## TASK INSTRUCTIONS:
Decide whether each statement agrees with the text on the founding of the Chemical Research Laboratory, answering yes or no and quoting the deciding words of the text: (a) The laboratory was set up at Teddington in 1925; (b) The laboratory's research groups were named after the branches of chemistry in which they mainly worked; (c) The Chemistry Research Board replaced the co-ordinating board in 1923.

## READING TEXT:
---------------

In the early years of the Department of Scientific and Industrial Research (DSIR), chemical research problems which did not fall within the scope of any existing research station were mainly undertaken under the auspices of the Chemistry Co-ordinating Research Board. The board initiated investigations that were carried out by a number of different institutions, such as the synthesis of formaldehyde at Oxford University, work on synthetic resins at Birmingham University and on the corrosion of metals at Imperial College.
In 1923 the DSIR decided to create a laboratory for chemical research. This new establishment was set up in 1925 at Teddington, Middlesex, in geographical association with the National Physical Laboratory, and was at first known as the Chemical Research Laboratory.
The laboratory's remit did not cover the whole range of chemical research, as this laboratory was intended to fill a gap in the available laboratory resources of the department, and to undertake such chemical investigations as the department thought desirable in the public interest. The laboratory was organised in a varying number of research groups, described by the titles of their most important projects, rather than by the branches of chemistry with which their work was principally concerned.
The laboratory's work was supervised by a Chemistry Research Board, which replaced the co-ordinating board in 1927. The board also supervised any other research referred to it on the recommendation of the Advisory Council, and submitted annually a programme of work for the ensuing year and a report on the work of the laboratory. Research undertaken at the laboratory initially included work on a number of minerals and gases.

---------------

## SOURCE INFORMATION:
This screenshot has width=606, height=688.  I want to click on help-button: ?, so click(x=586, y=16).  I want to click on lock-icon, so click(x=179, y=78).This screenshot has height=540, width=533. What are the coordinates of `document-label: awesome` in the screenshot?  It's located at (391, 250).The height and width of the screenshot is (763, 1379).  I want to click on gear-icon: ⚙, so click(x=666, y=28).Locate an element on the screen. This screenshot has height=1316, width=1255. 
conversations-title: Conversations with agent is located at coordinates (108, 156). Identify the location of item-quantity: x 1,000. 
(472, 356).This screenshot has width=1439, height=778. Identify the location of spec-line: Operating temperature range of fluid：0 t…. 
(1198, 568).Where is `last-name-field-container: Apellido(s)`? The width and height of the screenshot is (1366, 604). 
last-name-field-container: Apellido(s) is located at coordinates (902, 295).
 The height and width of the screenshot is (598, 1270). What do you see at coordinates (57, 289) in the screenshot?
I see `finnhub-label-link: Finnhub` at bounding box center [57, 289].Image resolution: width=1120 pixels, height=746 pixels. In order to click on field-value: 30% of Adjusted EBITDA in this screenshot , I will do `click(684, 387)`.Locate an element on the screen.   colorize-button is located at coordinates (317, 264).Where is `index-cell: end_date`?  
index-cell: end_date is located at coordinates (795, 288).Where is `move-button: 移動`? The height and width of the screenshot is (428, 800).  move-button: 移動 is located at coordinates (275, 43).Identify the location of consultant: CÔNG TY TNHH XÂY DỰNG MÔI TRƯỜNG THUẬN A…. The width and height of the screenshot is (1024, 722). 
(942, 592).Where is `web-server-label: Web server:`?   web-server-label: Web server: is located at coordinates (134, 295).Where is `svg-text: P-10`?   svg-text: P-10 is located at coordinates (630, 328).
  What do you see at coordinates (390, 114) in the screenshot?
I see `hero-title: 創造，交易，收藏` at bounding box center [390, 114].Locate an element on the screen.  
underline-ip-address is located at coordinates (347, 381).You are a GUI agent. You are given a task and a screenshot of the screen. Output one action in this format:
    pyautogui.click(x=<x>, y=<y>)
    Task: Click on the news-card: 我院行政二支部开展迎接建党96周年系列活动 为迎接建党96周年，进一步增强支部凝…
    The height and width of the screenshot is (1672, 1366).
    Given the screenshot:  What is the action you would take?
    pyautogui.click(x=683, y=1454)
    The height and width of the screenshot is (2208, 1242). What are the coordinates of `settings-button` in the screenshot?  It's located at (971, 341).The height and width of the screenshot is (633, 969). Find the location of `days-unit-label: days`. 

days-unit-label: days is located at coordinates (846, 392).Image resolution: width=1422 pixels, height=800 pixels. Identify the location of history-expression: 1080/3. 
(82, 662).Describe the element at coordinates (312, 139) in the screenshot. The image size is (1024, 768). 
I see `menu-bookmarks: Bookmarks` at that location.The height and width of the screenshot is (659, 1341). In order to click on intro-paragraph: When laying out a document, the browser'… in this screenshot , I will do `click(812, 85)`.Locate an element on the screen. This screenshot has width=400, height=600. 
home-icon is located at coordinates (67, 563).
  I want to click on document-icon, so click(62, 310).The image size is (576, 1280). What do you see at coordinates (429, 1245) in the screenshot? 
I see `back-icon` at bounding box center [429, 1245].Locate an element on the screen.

---------------

## ANSWER:
(a) Yes: "This new establishment was set up in 1925 at Teddington, Middlesex"
(b) No: "described by the titles of their most important projects, rather than by the branches of chemistry with which their work was principally concerned"
(c) No: "which replaced the co-ordinating board in 1927"